# TB2 - Distribution List



## Brass_Machine (Jan 4, 2009)

All,

I am working on the distribution list for the parts for Team Build 2. I hope to have it emailed to all the members tonight.

Is there anyone who can't ship their parts in the next few weeks?

Eric


----------



## Brass_Machine (Jan 4, 2009)

Joe d... I need your address as well!

Thanks
Eric


----------



## joe d (Jan 4, 2009)

Brass_Machine  said:
			
		

> Joe d... I need your address as well!
> 
> Thanks
> Eric



PM inbound!

Joe


----------



## ksouers (Jan 4, 2009)

Eric,
I have 4 pieces that can be shipped. The other 4 are in various stages of completion thanks to an oops.


Kevin


----------



## te_gui (Jan 4, 2009)

I just need to tap the 5-40 holes little deeper, had last 2 weeks off work and thats where parts are. I'll be picking up some screws to put in em per prior discussion. Probably socket head capscrews unless otherwise requested. Thats what the holes in the base are counterbored for as well, PM with contact info. is on its way.

Brian


----------



## Brass_Machine (Jan 4, 2009)

I got the distro list done. I just need 1 address to finish the list.

bretk, where are you?

Eric


----------



## Brass_Machine (Jan 5, 2009)

I am going to give bretk a day or so to respond. It isn't looking good as he hasn't been online in a long while.

So, if he doesn't respond we need to do 1 of 2 things...

1. everyone make the one part missing themselves

or 

2. find a replacement builder

Any volunteers for a replacement builder? Anyone else want to get involved?

Thanks
Eric


----------



## kvom (Jan 5, 2009)

Bret was supposed to do the piston rods (16) and forks (32).

I have a fair bit of 1/4" brass bar, certainly enough for some forks.

I'm re-starting class this week. Let me see how much time it takes me to make a couple of forks. I think it would be quick to mill the profile. If everyone would undertake to drill the holes on their pieces they could probably be ready to ship pretty soon.

I don't have any 3/32 brass rod.


----------



## Brass_Machine (Jan 5, 2009)

I have a member who is interested in taking over for BretK. If I don't hear from him (bret) tomorrow, we have a standby ready to go!

Eric


----------



## BobWarfield (Jan 6, 2009)

Also, please note, I am still not done on the mill CNC conversion, which is ahead of my TB part in my shop queue. Once I finish the conversion, I don't think the parts will take long, but if folks are in a hurry, we may want to reassign the part. I won't mind, but I do intend to do the parts right away just as soon as I can CNC them!

Appologies for the inconvenience,

Bob W.


----------



## Brass_Machine (Jan 6, 2009)

Bob...

What kind of wait time are talking about?

Eric


----------



## BobWarfield (Jan 6, 2009)

I don't think it will be that long, but let's take a worst case. Suppose things go terribly on the mill and it was 8 weeks?

BW


----------



## Brass_Machine (Jan 6, 2009)

BobWarfield  said:
			
		

> I don't think it will be that long, but let's take a worst case. Suppose things go terribly on the mill and it was 8 weeks?

GIVEN MATERIAL:
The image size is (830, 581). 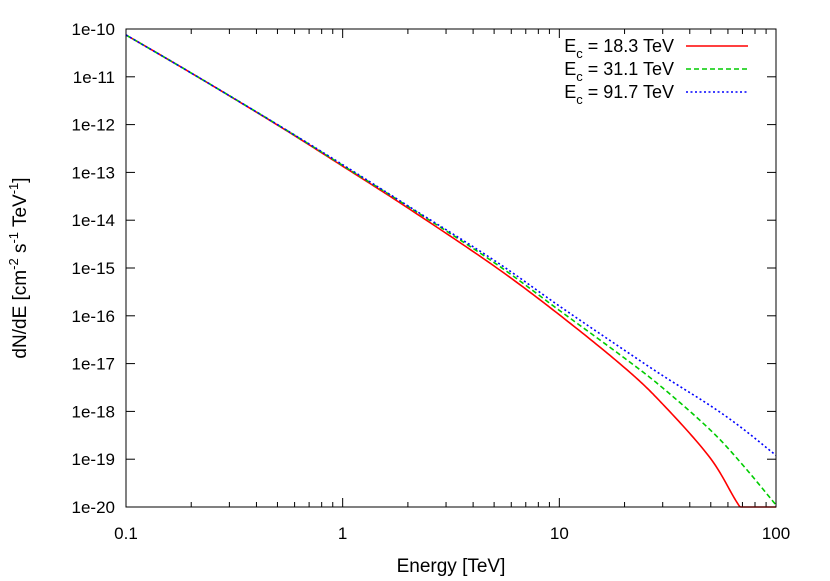 I want to click on y-tick-label: 1e-11, so click(x=94, y=78).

TASK GOAL: How does this sentence from the distribution list thread above read in Spanish: "Bret was supposed to do the piston rods (16) and forks (32)."

FINAL ANSWER: Se suponía que Bret haría los vástagos de pistón (16) y las horquillas (32).